= Bin picking =

Problem in computer vision and robotics

Bin picking (also referred to as random bin picking) is a core problem in computer vision and robotics. The goal is to have a robot with sensors and cameras attached to it pick-up known objects with random poses out of a bin using a suction gripper, parallel gripper, or other kind of robot end effector.
Early work on bin picking made use of Photometric Stereo

in recovering the shapes of objects and to determine their orientation in space.

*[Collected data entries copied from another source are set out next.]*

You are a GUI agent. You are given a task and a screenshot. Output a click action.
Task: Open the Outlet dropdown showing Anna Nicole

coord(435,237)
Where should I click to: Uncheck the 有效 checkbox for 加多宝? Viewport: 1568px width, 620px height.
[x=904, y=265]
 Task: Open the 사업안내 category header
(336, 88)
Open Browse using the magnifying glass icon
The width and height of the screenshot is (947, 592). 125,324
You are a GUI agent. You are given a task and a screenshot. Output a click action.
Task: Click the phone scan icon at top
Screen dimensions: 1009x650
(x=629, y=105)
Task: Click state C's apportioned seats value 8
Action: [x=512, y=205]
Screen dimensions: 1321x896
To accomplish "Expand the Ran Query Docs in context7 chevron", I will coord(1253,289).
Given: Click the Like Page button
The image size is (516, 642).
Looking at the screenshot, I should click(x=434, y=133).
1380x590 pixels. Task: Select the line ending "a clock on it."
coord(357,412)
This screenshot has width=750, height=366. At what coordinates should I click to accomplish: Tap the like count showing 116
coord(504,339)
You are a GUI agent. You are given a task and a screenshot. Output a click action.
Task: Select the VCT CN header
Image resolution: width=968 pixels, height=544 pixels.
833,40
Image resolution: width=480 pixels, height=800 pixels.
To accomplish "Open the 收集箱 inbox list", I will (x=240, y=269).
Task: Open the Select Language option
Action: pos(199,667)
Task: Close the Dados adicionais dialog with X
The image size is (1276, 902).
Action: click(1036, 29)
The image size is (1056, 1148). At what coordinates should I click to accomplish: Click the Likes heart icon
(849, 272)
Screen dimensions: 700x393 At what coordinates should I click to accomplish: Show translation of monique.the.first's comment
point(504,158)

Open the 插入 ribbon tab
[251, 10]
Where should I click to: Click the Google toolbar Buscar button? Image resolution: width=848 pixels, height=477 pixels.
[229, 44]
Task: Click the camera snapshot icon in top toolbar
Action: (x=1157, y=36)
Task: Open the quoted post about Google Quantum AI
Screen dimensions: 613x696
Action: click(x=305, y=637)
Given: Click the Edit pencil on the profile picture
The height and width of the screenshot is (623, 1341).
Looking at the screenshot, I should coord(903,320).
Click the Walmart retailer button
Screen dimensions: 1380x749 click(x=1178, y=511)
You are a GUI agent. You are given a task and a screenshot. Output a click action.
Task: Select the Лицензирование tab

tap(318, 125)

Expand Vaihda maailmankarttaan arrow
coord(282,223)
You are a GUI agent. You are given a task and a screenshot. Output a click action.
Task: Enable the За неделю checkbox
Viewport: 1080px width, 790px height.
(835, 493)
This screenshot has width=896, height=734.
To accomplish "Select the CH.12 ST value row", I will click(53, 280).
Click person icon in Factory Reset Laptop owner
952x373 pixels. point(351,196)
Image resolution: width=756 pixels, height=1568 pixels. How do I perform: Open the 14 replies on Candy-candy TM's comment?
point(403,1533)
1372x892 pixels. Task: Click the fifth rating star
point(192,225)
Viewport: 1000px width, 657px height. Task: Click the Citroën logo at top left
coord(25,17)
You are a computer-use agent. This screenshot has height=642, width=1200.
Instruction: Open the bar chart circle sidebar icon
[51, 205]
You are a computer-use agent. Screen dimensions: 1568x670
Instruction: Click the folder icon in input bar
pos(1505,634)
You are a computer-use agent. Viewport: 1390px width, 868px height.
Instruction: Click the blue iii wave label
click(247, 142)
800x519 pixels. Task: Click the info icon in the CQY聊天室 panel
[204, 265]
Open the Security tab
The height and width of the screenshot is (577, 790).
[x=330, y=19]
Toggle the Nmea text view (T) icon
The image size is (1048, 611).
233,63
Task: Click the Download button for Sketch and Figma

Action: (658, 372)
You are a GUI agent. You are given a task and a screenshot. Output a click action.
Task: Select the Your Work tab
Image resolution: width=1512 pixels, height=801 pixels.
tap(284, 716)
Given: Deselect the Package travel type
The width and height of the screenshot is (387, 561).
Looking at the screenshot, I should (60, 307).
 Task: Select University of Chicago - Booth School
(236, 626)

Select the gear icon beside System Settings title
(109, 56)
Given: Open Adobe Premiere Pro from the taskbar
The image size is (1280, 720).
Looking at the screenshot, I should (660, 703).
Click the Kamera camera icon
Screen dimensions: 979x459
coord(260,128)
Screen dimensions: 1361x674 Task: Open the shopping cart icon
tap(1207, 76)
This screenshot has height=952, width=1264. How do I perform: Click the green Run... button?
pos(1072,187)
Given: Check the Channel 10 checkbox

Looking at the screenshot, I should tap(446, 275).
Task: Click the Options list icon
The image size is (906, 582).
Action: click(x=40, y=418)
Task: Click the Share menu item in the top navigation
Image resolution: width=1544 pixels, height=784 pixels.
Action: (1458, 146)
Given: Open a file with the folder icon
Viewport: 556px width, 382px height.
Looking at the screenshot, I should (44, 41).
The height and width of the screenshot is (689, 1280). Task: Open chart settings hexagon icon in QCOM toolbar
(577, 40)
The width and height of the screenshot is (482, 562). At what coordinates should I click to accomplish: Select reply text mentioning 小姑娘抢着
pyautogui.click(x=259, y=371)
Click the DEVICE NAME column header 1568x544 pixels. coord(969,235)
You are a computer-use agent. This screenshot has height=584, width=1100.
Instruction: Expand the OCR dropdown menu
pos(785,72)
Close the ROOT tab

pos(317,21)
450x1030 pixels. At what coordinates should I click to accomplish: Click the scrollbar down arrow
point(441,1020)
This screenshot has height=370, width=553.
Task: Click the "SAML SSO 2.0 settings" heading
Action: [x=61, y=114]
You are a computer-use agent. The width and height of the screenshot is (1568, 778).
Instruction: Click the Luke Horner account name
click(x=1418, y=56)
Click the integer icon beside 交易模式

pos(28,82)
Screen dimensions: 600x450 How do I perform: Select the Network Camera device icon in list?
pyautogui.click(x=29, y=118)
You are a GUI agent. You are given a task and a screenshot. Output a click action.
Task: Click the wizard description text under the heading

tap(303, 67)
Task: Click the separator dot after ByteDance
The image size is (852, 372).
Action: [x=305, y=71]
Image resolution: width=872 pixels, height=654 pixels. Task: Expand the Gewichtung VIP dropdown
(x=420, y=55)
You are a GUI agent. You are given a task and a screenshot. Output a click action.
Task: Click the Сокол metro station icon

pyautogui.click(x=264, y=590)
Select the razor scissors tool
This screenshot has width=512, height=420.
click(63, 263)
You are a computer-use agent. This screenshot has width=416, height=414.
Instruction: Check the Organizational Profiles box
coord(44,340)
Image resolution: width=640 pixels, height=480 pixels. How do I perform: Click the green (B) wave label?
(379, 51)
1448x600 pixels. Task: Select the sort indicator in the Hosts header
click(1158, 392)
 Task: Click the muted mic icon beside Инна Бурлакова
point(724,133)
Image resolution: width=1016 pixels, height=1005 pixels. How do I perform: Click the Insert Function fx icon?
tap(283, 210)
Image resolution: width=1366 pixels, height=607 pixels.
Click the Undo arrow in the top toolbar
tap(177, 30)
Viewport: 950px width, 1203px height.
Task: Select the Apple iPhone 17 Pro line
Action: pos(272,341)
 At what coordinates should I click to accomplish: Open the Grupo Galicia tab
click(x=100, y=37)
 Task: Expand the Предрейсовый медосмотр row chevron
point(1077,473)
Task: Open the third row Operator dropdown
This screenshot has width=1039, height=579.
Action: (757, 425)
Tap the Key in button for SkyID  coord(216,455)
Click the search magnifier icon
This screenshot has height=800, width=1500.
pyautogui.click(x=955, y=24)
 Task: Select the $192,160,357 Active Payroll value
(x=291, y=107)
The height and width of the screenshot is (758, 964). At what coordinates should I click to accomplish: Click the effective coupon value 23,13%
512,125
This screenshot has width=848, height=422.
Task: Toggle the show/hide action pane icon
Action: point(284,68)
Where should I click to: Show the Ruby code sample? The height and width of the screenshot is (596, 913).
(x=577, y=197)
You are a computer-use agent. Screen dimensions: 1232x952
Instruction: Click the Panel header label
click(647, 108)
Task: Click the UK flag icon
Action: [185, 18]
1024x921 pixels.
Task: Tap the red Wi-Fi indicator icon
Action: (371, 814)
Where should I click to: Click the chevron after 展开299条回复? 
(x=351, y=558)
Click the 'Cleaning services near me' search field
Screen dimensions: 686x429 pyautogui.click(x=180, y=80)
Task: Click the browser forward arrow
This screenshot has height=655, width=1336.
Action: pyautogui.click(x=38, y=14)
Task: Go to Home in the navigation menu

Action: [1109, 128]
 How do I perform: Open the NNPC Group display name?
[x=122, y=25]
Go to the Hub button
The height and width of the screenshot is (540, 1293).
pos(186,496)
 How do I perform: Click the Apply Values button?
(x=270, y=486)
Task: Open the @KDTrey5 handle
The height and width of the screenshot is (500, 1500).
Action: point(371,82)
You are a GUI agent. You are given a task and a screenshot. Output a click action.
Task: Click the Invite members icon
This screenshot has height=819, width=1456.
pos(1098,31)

Amazon previously held a competition focused on bin picking referred to as the "Amazon Picking Challenge", which was held from 2015 to 2017. The challenge tasked entrants with building their own robot hardware and software that could attempt simplified versions of the general task of picking and stowing items on shelves. The robots were scored by how many items were picked and stowed in a fixed amount of time. The first Amazon Robotics challenge was won by a team from TU Berlin in 2015, followed by a team from TU Delft and the Dutch company "Fizyr" in 2016. The last Amazon Robotics Challenge was won by the Australian Centre for Robotic Vision at Queensland University of Technology with their robot named Cartman. The Amazon Robotics/Picking Challenge was discontinued following the 2017 competition.

Although there can be some overlap, bin picking is distinct from "each picking" and the bin packing problem.